Dans la tradition musulmane, il relève du suicide, condamné parce que la vie appartient à Dieu et qu’il n’appartient pas à un croyant d’y mettre fin de son propre chef. Mais c’est un suicide particulier, sacrificiel. Et parce qu’il se fait par le feu, il s’apparente à un acte fatidique de purification. Plus encore, il traduit une claire volonté de frapper l’imagination des autres, de la société, dans la mesure où il emprunte pratiquement tous les degrés de l’horreur. A la différence du suicide “classique” et même de l’attentat-suicide, sa symbolique se veut d’une autre nature parce que c’est une mort lente cristallisant un processus horrifique insoutenable.

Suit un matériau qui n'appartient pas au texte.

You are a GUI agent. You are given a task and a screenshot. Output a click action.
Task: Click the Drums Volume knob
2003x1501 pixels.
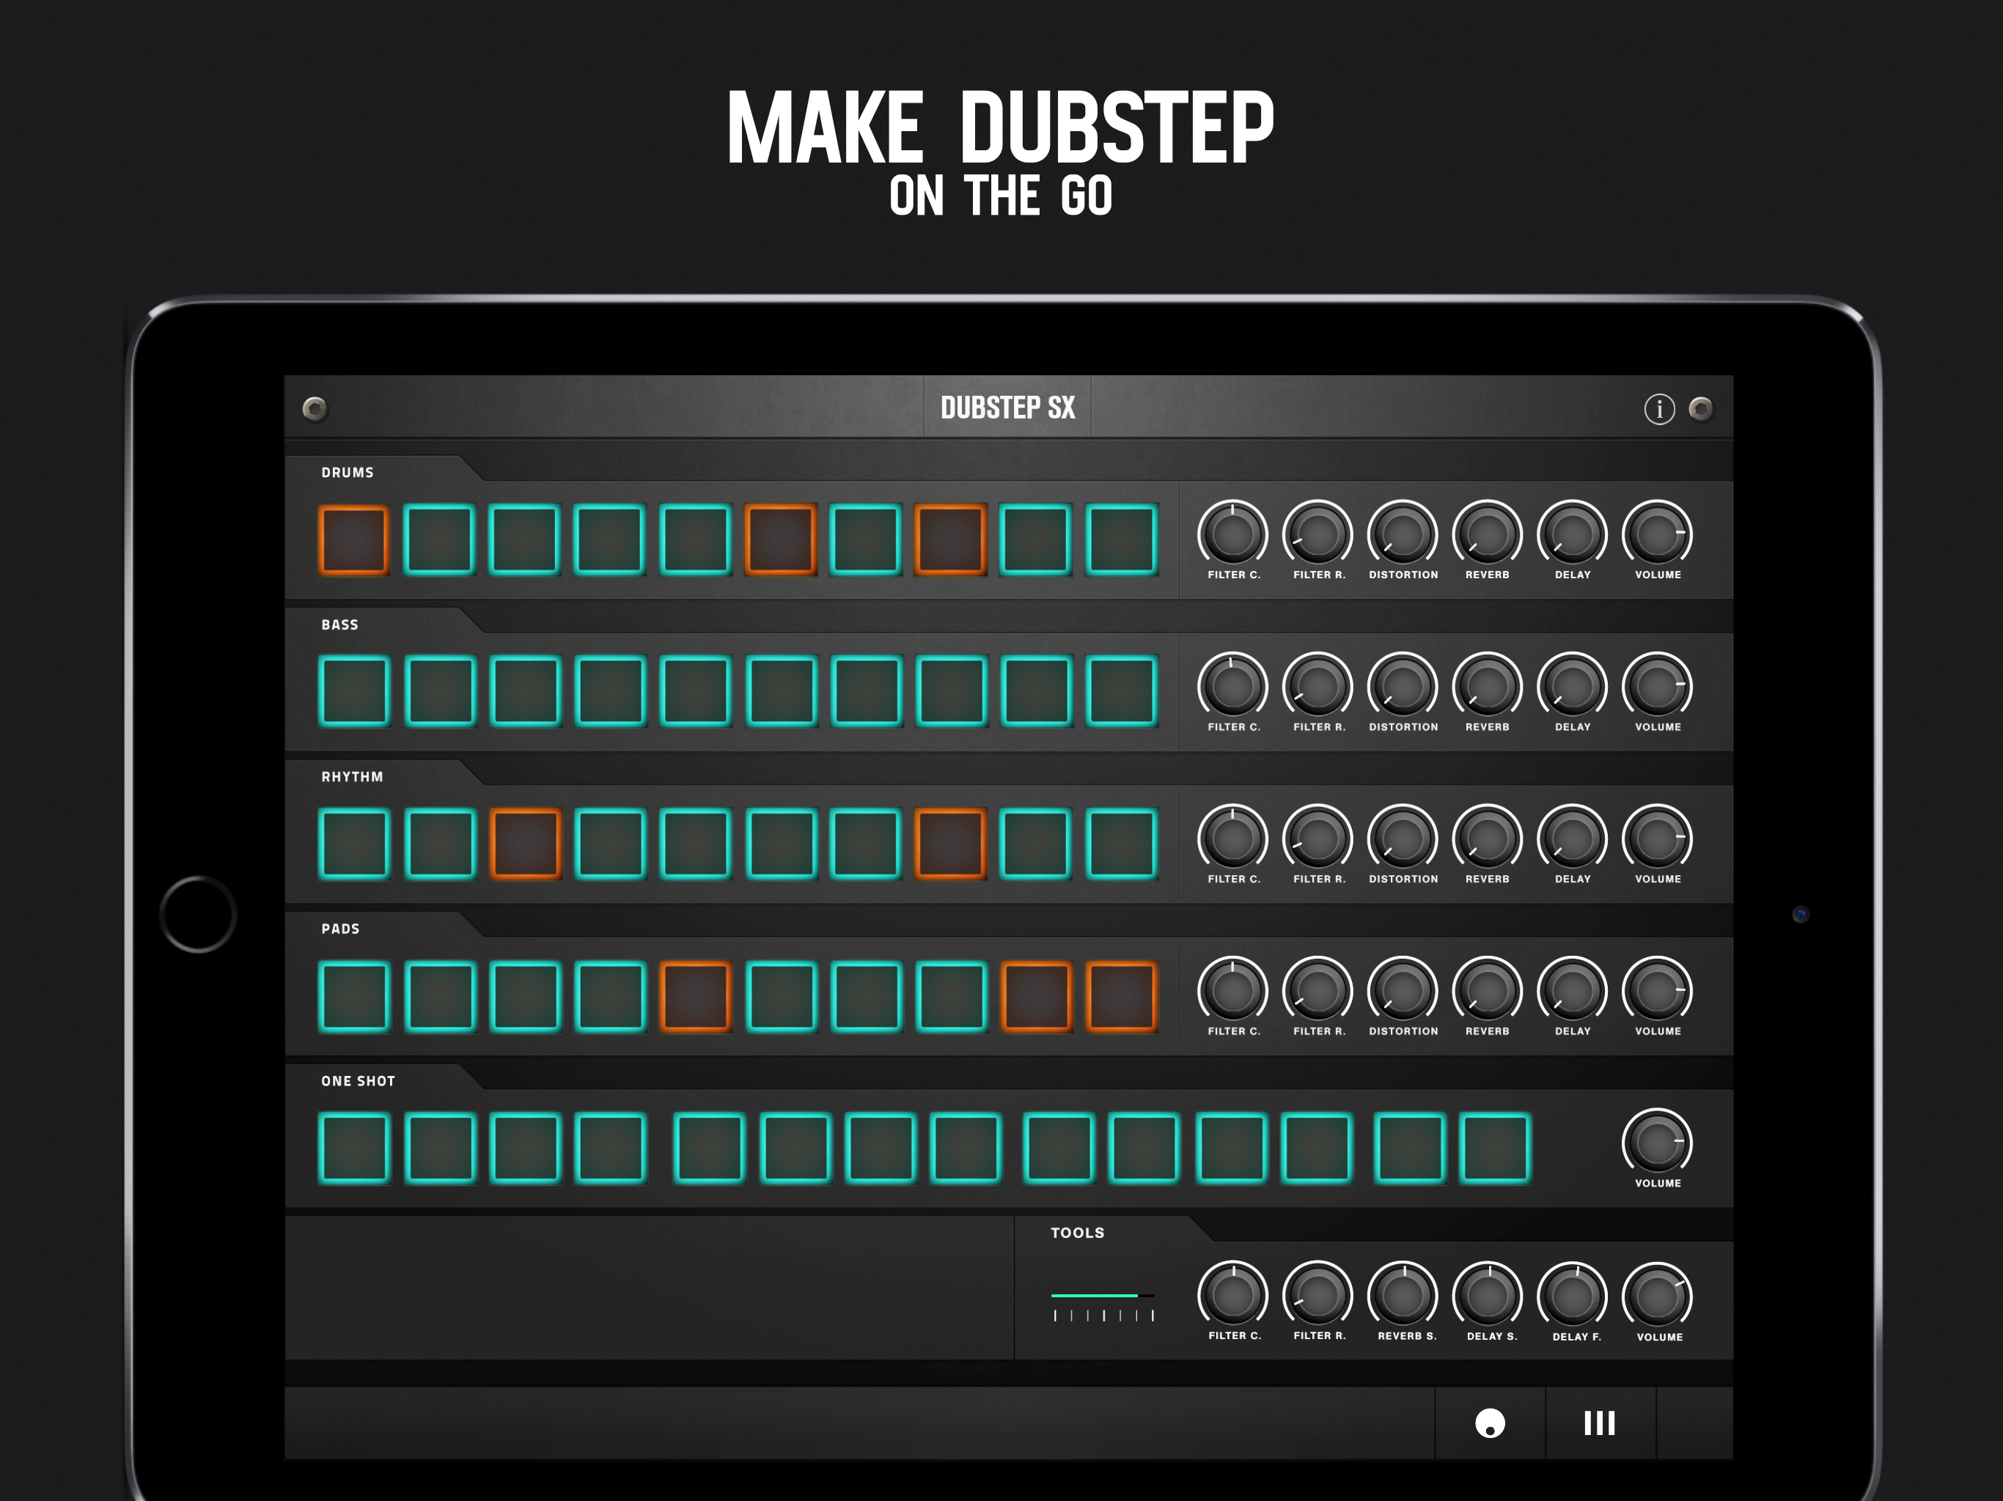(x=1657, y=535)
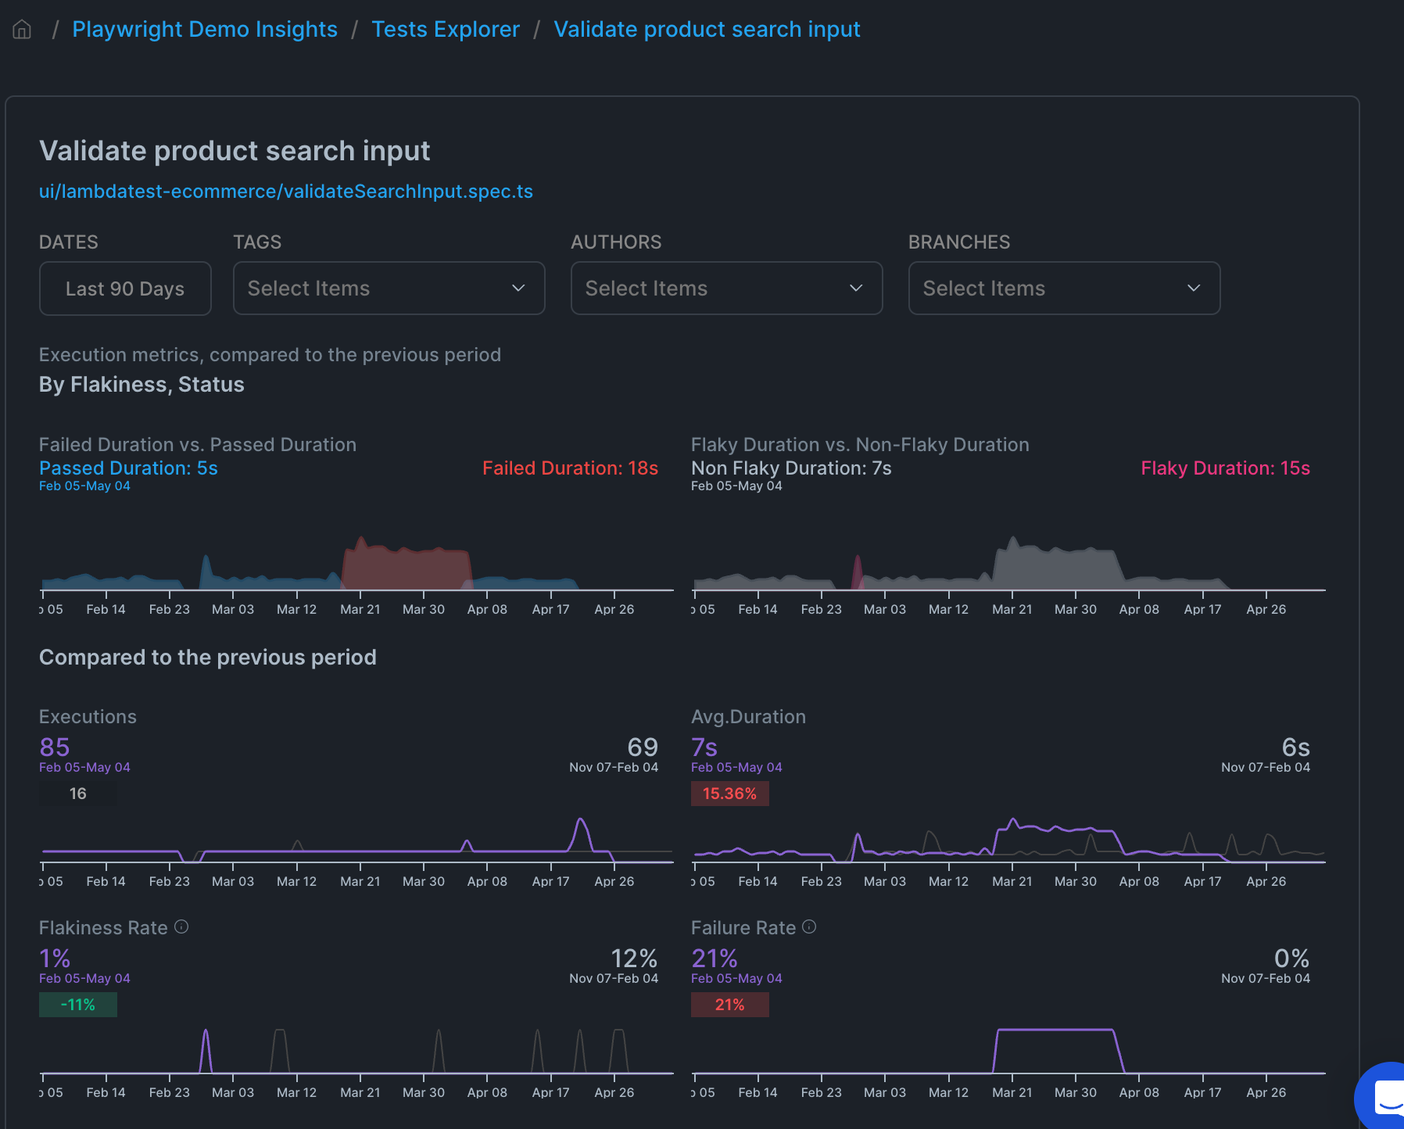1404x1129 pixels.
Task: Expand the Tags Select Items dropdown
Action: coord(389,289)
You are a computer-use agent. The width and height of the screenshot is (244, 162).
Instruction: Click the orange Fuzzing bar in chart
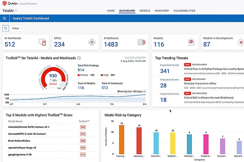[x=122, y=139]
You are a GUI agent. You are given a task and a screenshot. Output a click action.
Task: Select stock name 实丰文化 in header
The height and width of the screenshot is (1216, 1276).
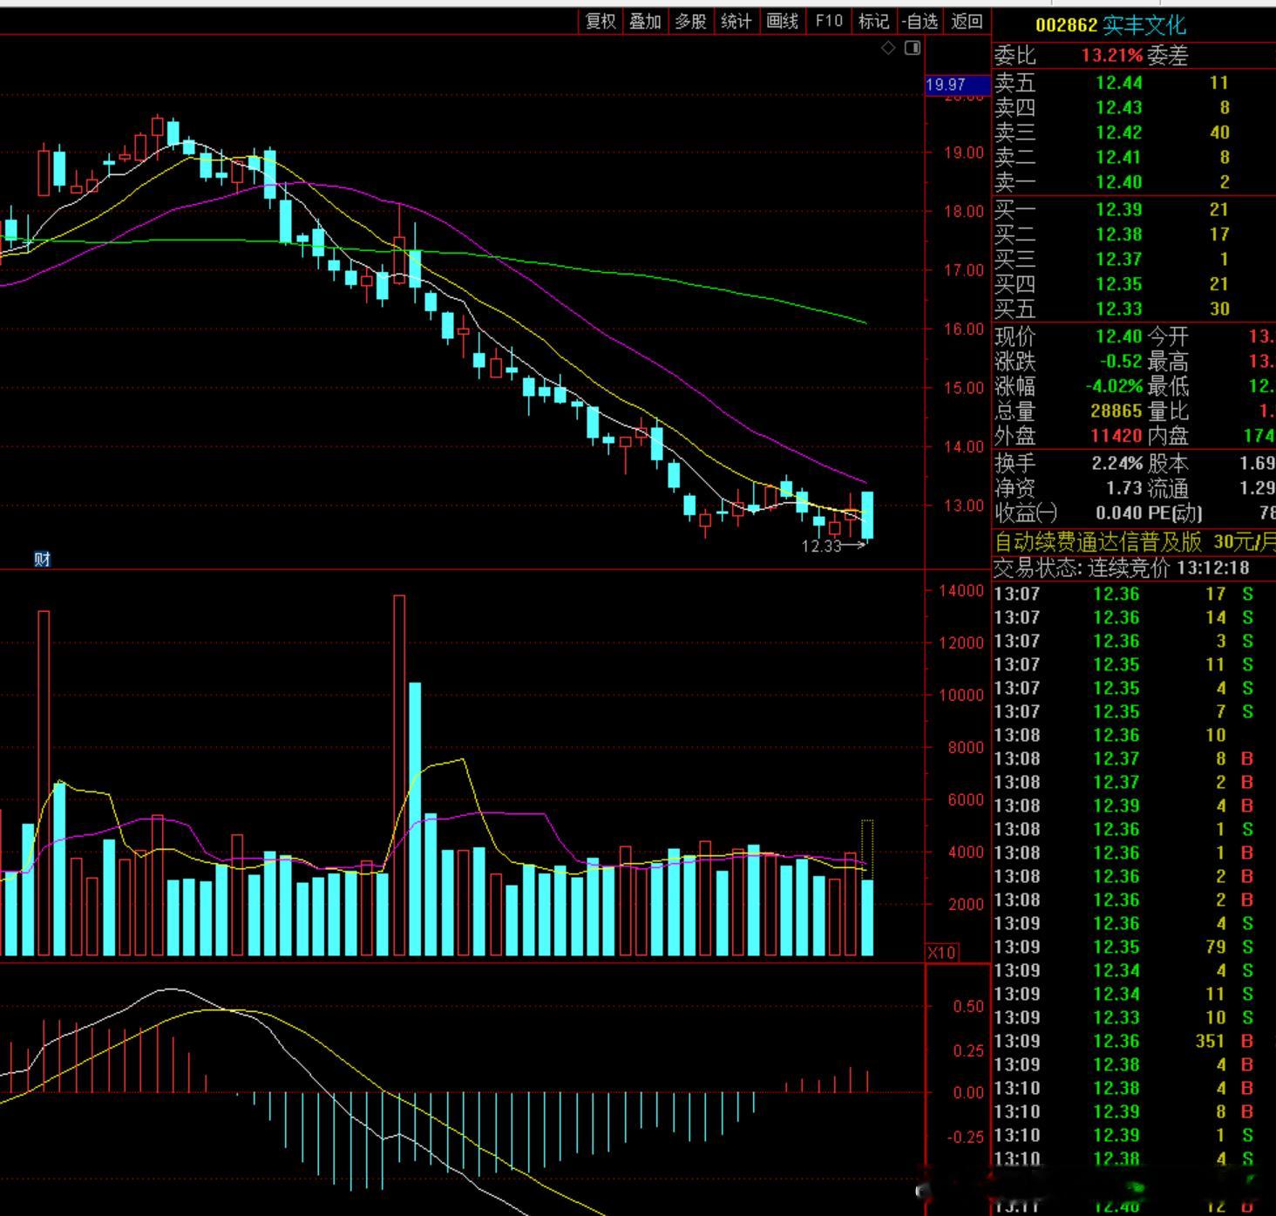coord(1144,25)
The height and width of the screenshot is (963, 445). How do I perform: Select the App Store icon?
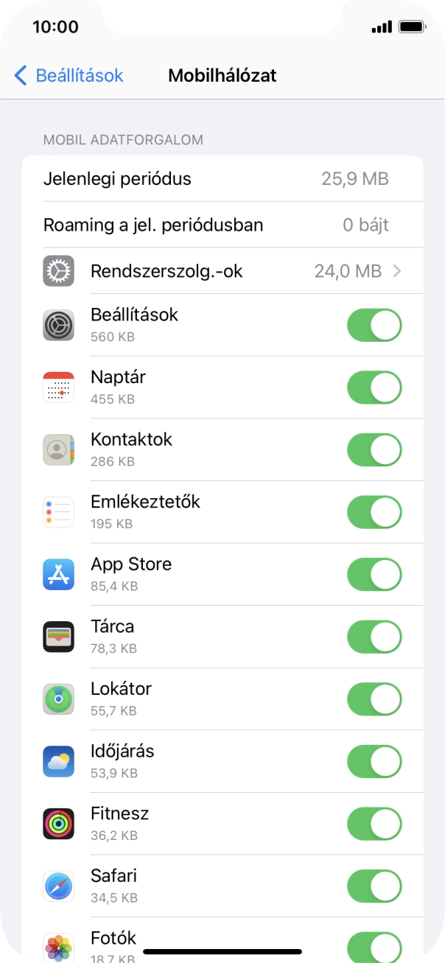click(x=58, y=574)
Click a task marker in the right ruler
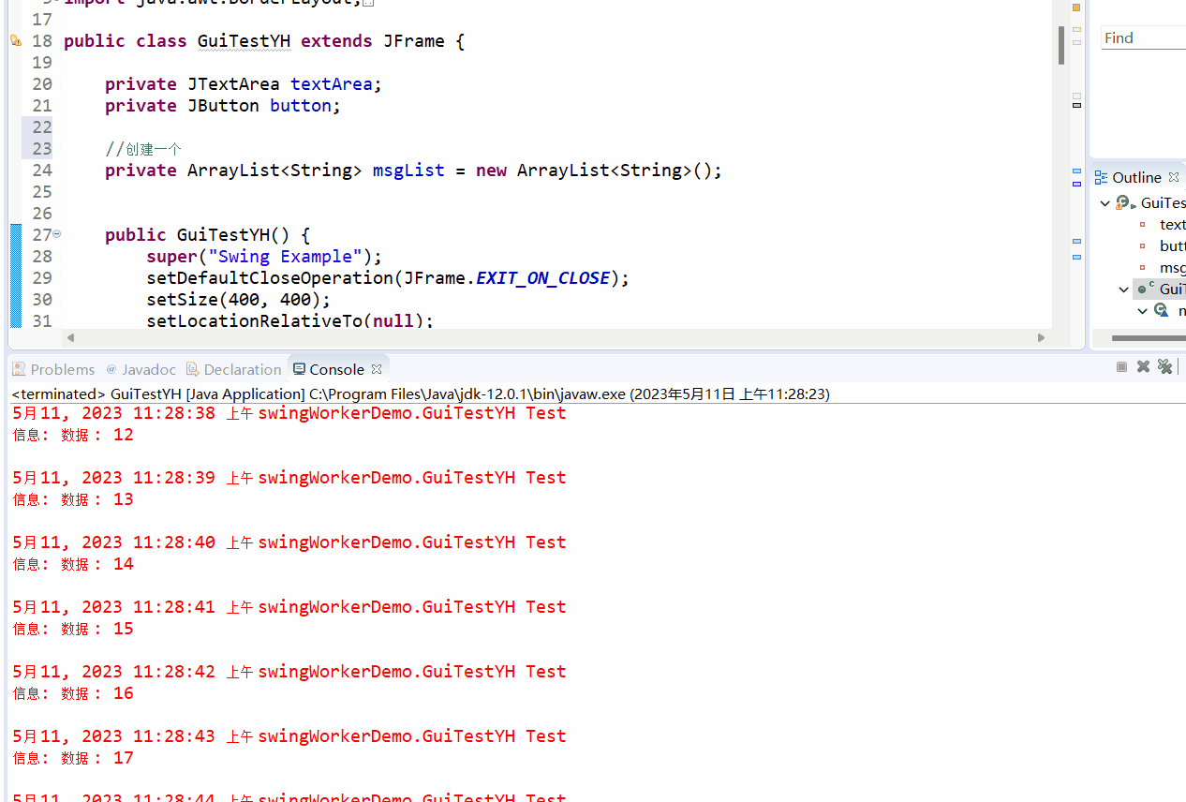The width and height of the screenshot is (1186, 802). [x=1075, y=105]
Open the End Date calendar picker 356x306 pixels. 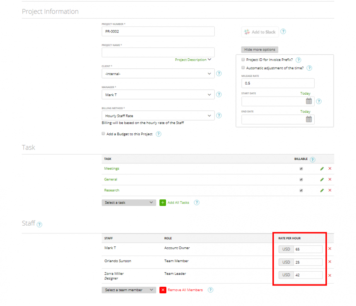point(309,119)
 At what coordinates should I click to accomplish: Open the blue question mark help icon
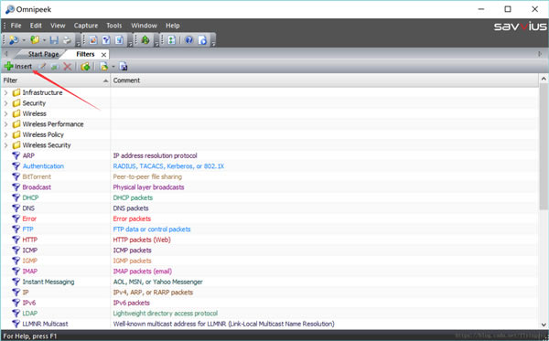coord(189,40)
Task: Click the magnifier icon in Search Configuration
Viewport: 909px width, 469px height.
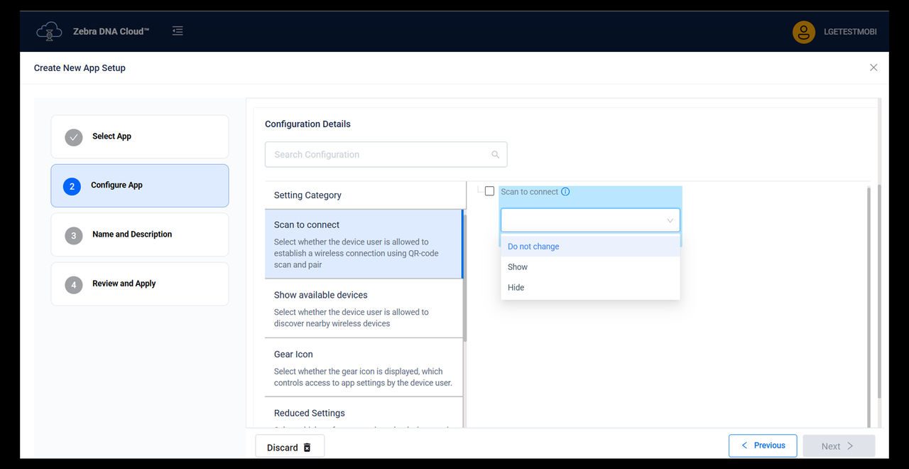Action: click(495, 154)
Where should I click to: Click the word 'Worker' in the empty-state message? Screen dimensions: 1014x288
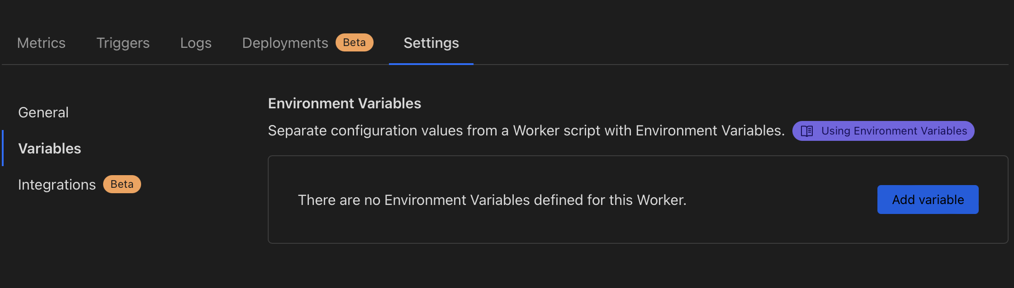point(661,200)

L’immolé n’en arrive à cet acte que parce qu’il considère que son existence est niée par les autres, tous les autres, l’Administration, le “système” et tout ce qui s’y rattache. Alors, il se résout, après bien des délibérations dans certains cas, de passer à l’acte, à l’irréparable, et de ne plus vivre. Il reprend quelque peu son destin en mains. C’est là une violence contre les médiations de tous ordres qui se libère face à un social qui le bride, l’humilie et qui ne lui permet pas d’avoir ce qu’il estime être ses “droits” les plus élémentaires.

Acte individuel, il combine la colère, la violence et l’humiliation, des sentiments que résume bien la notion de “hogra”. Il se voit octroyer un statut de “mahgour” considéré comme un déni de son être, de sa dignité et de sa citoyenneté. Il se perçoit comme une victime d’un “haggar”, un terme recouvrant aussi bien une personne physique qu’une institution publique ou privée.

L’immolé dresse ainsi un constat d’impuissance. Un audit accablant remettant en cause la cohésion sociale et qui met en exergue ce fait essentiel: le ressenti de l’injustice. L’auto-immolation dépasse ainsi la colère et l’indignation. Elle est un cri ultime. Elle va plus loin qu’une expression inarticulée, sourde, refoulée, lestée d’affects puissants et violents; elle s’articule autrement par rapport à une articulation dans les protestations et les refus.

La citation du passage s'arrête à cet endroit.